> [Assignment] Of all the lines in the material, tally those containing the string "click", and report nothing but the total.

> [Listed entries]
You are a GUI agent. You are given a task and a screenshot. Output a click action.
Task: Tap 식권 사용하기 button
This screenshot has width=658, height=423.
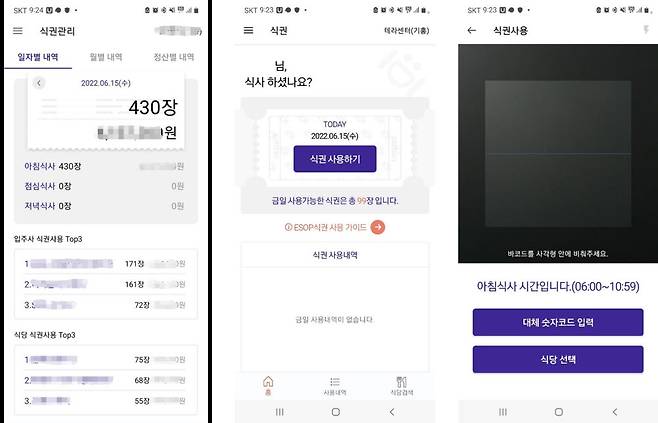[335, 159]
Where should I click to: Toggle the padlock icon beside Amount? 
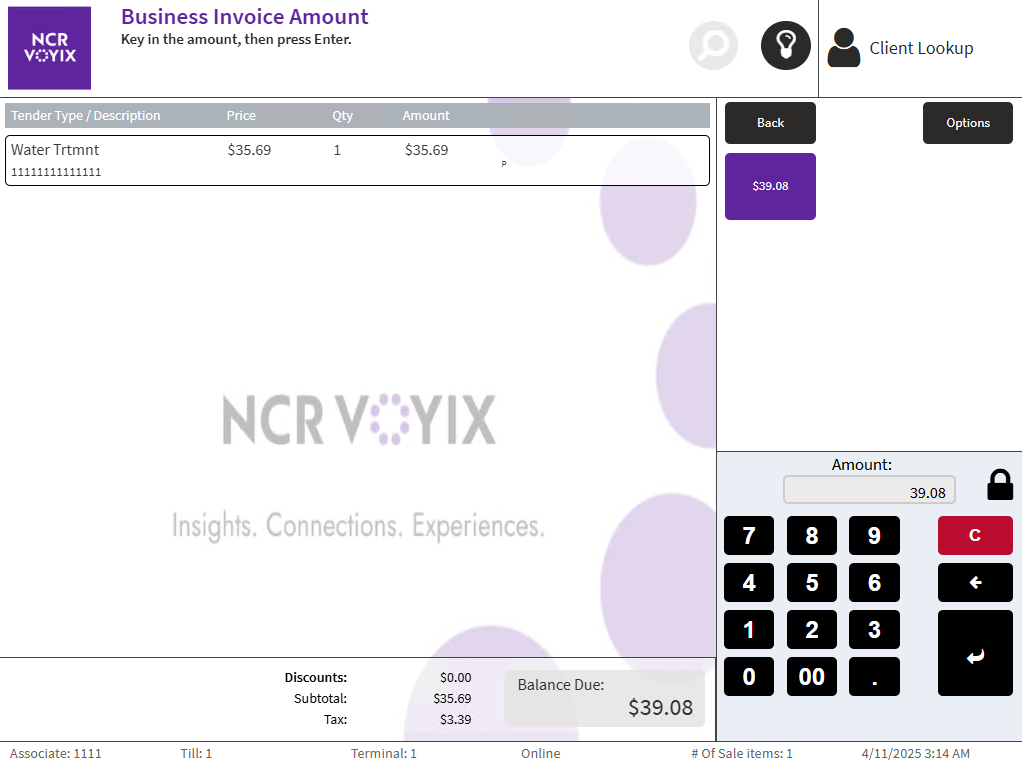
...
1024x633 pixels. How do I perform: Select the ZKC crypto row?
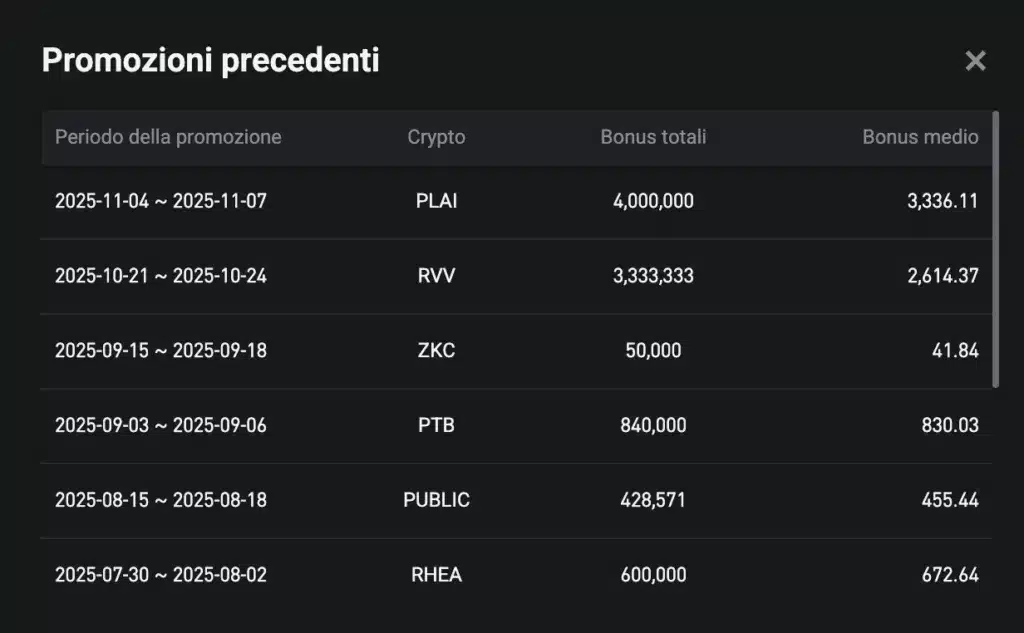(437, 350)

> [Answer space] 2